Join a boy on his hunt for breakfast around the farm in this charming picture book from bestselling author Mem Fox and award-winning illustrator Christine Davenier.

About the Author

Mem Fox (Author)
Mem Fox has written more than 40 books for children, including the bestselling and much-loved picture books
Possum Magic and Where is the Green Sheep? Other books by Mem include Ten Little Fingers and Ten Little Toes, Hunwick’s Egg, Hello Baby!, A Giraffe in the Bath, Koala Lou, Baby Bedtime and Roly Poly.

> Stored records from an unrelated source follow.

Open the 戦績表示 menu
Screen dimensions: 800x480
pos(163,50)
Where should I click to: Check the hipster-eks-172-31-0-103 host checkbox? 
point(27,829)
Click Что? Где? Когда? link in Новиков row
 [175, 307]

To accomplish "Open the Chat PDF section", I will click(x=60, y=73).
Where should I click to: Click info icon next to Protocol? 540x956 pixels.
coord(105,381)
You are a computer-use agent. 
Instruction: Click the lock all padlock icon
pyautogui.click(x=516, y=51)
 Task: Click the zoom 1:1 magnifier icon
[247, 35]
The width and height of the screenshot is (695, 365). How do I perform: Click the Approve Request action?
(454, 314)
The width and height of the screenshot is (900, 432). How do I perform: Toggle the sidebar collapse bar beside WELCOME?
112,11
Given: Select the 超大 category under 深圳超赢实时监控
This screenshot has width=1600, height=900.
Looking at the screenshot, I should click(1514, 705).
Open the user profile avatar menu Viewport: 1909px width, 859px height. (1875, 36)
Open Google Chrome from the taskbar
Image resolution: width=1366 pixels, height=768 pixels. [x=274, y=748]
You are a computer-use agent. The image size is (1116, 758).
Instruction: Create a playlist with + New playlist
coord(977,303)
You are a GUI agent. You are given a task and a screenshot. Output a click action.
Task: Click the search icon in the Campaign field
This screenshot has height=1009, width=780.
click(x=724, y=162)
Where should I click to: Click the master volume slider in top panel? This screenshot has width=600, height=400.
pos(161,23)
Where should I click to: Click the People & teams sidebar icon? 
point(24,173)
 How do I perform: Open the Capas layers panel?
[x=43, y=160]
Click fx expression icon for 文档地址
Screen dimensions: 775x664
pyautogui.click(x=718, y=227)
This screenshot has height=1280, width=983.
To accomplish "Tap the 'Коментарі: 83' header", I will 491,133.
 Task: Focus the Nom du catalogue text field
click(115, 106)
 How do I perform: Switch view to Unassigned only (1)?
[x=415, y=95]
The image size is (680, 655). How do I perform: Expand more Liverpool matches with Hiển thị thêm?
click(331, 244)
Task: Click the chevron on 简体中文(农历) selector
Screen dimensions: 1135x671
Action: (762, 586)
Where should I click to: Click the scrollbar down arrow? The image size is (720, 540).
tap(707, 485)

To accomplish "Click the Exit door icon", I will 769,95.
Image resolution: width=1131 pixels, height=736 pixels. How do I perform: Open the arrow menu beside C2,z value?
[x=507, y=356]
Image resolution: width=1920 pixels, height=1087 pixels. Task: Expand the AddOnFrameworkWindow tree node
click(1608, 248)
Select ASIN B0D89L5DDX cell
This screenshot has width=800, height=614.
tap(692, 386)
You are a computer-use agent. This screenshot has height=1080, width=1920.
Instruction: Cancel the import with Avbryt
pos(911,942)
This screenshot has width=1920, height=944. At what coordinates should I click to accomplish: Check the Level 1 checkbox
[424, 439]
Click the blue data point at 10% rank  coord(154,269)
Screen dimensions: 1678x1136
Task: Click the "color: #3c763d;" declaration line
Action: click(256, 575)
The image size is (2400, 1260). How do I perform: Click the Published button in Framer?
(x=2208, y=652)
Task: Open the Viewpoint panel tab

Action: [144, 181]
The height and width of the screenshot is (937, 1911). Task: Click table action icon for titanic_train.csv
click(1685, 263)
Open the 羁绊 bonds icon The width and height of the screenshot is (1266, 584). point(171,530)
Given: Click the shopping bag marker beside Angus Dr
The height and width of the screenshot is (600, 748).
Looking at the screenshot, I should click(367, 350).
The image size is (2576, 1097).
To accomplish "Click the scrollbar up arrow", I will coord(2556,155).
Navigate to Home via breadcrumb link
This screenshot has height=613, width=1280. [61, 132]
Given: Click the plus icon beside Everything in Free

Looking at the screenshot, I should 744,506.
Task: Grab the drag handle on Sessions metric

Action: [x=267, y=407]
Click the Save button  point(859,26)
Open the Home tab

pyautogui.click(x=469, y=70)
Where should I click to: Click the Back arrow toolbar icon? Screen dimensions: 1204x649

In 2019, The Tiny Star was released to great critical acclaim from the Australian Book Industry, and March 2021 will see the release of another new picture book, Early One Morning.
Mem has been presented with an array of book awards, and was awarded an AM for services to the cultural life of Australia in 1993.
Mem lives in Adelaide and is a retired Associate Professor of Literacy Studies from Flinders University, South Australia.

Christine Davenier (Illustrator)
Christine Davenier is the illustrator of many books for children, including the Iris and Walter series by Elissa Haden Guest and
The First Thing My Mama Told Me by Susan Marie Swanson, which was named a New York Times Book Review Best Illustrated Children’s Book.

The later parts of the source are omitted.